Collected data:
=== Section Start ===

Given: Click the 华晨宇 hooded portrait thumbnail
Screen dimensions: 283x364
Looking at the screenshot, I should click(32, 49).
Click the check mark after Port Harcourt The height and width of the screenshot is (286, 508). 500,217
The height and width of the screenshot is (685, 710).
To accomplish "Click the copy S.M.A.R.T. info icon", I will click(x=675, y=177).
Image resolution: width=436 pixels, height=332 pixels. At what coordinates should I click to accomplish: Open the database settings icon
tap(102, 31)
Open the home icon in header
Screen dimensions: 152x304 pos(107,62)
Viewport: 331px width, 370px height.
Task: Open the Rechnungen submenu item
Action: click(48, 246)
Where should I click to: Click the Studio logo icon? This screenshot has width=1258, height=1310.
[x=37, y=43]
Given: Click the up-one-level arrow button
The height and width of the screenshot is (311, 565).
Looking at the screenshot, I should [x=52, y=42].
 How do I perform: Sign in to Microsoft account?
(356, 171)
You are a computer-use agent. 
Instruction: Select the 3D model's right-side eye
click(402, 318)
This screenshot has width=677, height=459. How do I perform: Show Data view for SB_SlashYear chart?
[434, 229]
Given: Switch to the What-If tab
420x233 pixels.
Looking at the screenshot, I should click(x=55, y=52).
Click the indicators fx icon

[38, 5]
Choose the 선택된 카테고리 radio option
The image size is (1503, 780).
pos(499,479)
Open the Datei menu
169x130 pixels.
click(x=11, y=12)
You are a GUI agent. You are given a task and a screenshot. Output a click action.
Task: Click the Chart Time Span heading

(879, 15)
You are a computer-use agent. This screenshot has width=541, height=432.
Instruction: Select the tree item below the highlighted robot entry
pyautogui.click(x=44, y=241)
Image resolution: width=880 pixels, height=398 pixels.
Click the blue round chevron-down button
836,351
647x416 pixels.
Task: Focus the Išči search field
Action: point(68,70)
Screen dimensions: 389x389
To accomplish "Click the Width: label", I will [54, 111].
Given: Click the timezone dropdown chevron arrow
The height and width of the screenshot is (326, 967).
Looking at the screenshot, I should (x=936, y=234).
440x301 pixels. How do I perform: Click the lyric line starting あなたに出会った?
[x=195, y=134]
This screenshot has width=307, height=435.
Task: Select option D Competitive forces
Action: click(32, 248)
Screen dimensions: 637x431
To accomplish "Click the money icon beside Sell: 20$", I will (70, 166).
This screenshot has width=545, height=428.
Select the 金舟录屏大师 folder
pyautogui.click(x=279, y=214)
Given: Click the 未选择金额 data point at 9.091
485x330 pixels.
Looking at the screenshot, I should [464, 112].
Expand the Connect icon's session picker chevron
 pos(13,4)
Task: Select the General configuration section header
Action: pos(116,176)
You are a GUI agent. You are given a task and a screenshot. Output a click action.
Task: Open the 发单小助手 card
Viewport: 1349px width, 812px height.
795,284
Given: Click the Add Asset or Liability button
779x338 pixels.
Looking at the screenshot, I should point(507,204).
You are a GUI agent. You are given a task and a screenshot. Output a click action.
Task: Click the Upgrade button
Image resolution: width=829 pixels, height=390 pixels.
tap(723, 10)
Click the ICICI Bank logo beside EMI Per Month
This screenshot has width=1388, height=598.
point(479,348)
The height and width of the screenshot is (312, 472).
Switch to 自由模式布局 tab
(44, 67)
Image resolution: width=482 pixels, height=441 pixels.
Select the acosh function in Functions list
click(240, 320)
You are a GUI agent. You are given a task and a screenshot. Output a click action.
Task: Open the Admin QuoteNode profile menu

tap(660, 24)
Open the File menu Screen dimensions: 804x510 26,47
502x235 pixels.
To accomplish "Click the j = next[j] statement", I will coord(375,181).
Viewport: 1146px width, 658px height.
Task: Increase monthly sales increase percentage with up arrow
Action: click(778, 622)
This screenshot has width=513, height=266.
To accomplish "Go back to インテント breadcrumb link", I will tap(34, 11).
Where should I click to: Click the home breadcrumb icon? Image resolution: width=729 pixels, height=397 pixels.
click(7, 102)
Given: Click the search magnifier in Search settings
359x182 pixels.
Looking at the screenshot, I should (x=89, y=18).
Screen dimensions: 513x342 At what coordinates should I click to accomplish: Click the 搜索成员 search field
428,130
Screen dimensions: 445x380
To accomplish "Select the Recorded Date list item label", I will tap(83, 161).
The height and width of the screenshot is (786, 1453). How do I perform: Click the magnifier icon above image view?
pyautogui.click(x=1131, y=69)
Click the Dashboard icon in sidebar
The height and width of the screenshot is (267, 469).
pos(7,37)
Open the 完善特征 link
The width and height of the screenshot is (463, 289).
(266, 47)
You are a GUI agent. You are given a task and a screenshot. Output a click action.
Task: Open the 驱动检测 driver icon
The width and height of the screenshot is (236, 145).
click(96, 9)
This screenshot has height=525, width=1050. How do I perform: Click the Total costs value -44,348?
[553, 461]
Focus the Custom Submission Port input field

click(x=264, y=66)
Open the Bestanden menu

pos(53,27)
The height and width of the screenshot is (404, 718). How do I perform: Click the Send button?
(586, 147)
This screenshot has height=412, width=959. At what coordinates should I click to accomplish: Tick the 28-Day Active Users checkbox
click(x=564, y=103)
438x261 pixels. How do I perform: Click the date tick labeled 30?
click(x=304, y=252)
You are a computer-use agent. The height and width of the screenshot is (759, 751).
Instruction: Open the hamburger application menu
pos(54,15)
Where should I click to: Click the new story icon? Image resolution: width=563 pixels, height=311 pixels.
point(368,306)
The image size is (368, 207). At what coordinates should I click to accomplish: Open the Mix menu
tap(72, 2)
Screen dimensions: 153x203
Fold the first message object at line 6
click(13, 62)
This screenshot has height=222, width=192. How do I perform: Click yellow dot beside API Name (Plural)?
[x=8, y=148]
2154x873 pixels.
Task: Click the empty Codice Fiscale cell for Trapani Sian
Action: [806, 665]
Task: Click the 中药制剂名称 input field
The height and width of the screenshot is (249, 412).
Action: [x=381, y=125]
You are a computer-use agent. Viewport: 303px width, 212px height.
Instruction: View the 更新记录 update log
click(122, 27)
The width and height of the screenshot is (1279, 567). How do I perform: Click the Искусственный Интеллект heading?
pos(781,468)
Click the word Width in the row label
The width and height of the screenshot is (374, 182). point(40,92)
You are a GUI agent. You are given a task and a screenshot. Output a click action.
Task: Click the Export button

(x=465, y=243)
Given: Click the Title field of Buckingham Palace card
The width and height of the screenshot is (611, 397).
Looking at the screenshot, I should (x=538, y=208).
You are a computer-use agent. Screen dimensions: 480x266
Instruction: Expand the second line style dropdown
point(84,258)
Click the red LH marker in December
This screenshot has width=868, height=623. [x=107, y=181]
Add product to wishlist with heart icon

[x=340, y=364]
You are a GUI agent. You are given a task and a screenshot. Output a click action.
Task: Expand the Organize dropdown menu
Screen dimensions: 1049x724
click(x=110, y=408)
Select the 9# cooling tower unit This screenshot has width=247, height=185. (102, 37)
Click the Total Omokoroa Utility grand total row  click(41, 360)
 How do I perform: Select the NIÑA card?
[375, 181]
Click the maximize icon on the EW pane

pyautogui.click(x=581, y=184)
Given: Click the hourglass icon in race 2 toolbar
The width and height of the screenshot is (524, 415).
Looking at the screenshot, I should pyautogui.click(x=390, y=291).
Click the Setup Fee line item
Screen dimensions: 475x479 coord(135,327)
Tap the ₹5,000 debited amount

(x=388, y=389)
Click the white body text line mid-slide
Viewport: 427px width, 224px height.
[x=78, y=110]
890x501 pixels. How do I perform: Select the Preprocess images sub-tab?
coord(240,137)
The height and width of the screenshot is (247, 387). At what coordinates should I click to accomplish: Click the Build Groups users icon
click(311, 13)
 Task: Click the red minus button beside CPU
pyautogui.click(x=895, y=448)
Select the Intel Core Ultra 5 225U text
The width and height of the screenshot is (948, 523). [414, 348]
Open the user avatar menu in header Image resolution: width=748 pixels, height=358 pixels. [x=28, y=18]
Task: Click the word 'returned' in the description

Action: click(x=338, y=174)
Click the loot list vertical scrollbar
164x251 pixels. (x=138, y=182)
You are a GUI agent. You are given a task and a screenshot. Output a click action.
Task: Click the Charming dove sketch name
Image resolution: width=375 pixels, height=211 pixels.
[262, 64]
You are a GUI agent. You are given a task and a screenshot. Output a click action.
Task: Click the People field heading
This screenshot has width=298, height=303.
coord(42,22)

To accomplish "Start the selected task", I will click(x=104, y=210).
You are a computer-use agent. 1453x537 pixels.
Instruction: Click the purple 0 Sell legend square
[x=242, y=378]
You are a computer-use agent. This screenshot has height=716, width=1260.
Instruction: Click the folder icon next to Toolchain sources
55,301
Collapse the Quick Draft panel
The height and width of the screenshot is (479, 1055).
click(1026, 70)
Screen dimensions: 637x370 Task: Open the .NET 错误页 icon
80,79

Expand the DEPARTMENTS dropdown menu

=== Section End ===

The lines to extract from the data above begin with the line containing "Screen dimensions: 283x364" and end with the line containing "Given: Click the up-one-level arrow button". Extract them exactly, including both.

Screen dimensions: 283x364
Looking at the screenshot, I should click(32, 49).
Click the check mark after Port Harcourt The height and width of the screenshot is (286, 508). 500,217
The height and width of the screenshot is (685, 710).
To accomplish "Click the copy S.M.A.R.T. info icon", I will click(x=675, y=177).
Image resolution: width=436 pixels, height=332 pixels. At what coordinates should I click to accomplish: Open the database settings icon
tap(102, 31)
Open the home icon in header
Screen dimensions: 152x304 pos(107,62)
Viewport: 331px width, 370px height.
Task: Open the Rechnungen submenu item
Action: click(48, 246)
Where should I click to: Click the Studio logo icon? This screenshot has width=1258, height=1310.
[x=37, y=43]
Given: Click the up-one-level arrow button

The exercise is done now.